→ **Texto para leitura**
-----

Fatores que influenciam o mandato do Presidente

Num país de muitas crenças populares, várias etnias, religiões, um índice elevado de analfabetismo e onde um Presidente nunca chegou a concluir o seu mandato, poder-se-á pensar que tudo isso perturba o comportamento do eleitorado guineense.

Para o sociólogo guineense, a explicação não estaria ligada a tais fatores, mas sim aos compromissos e às alianças que os políticos contraem antes de assumirem o mandato.

Se quisermos falar das amarras da tradição que normalmente são os Presidentes - são todos os governantes, não só guineenses mas africanos de uma forma geral - que acabam por ficar reféns dessa tradição, porque fazem muitos compromissos junto aos santuários do culto religioso, de forma que ficam reféns dos compromissos que eles assumiram," revela.

Leonardo Cardoso explicita, no entanto, que isso não significa "inquirir que as mortes tenham alguma relação com os compromissos que eles têm com aquilo que nós chamamos de imãs, que são pais de culto religioso tradicional."

Perfil do eleitorado

Leonardo Cardoso, fala ainda do que considera ser os elementos que condicionam a decisão do eleitor guineense no exercício do seu dever de cidadania, ou seja, de votar nos pleitos eleitorais.

Os aspectos étnicos, que são claramente notórios; as afinidades culturais e religiosas, em menor escala; e também os compromissos que advêm dos investimentos que os candidatos fazem nas comunidades rurais e mesmo urbanas guineenses. Estes elementos condicionam grandemente a decisão do eleitorado guineense," avalia.

Muitos guineenses já dizem que o mês de junho de 2014 - altura em que o governo e o novo Presidente deverão entrar em funções - ficará na história da Guiné-Bissau como o momento da rutura do ciclo de golpes de Estado, de insegurança e de instabilidade. E o sociólogo guineense também acredita nesta tese.

"Em princípio deve marcar, porque nós todos esperamos que estas eleições venham marcar o fim das sucessivas crises e o início de uma nova era que se espera para a Guiné-Bissau," finaliza.

-----

→ **Linhas de dados**

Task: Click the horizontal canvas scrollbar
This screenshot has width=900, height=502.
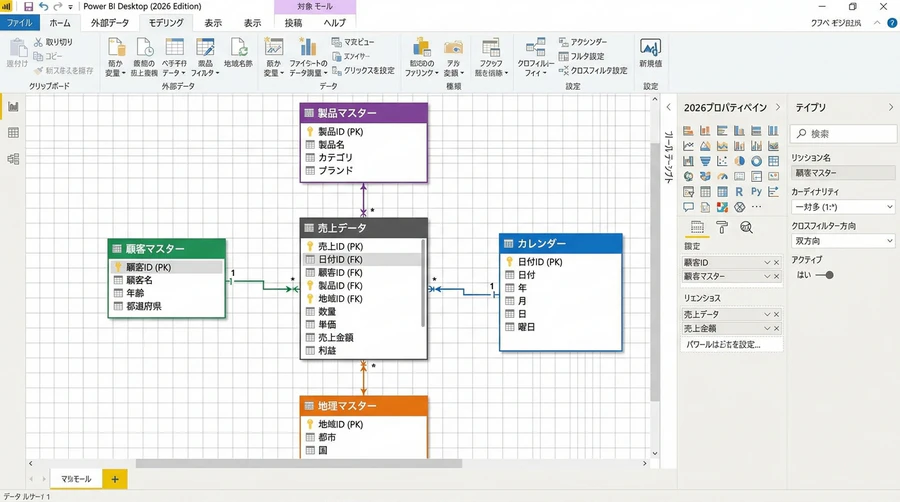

-----

→ **Instruções**
Resuma em duas frases o texto sobre o mandato presidencial e o eleitorado guineense.

→ **Resposta do exercício**
Para o sociólogo Leonardo Cardoso, os governantes ficam reféns dos compromissos e alianças que assumem antes do mandato, muitos deles junto aos santuários do culto religioso, e a decisão do eleitor guineense é condicionada por fatores étnicos, por afinidades culturais e religiosas e pelos investimentos dos candidatos nas comunidades. Como muitos guineenses, ele acredita que junho de 2014, quando o novo governo e o novo Presidente deverão entrar em funções, deve marcar o fim das sucessivas crises e o início de uma nova era para a Guiné-Bissau.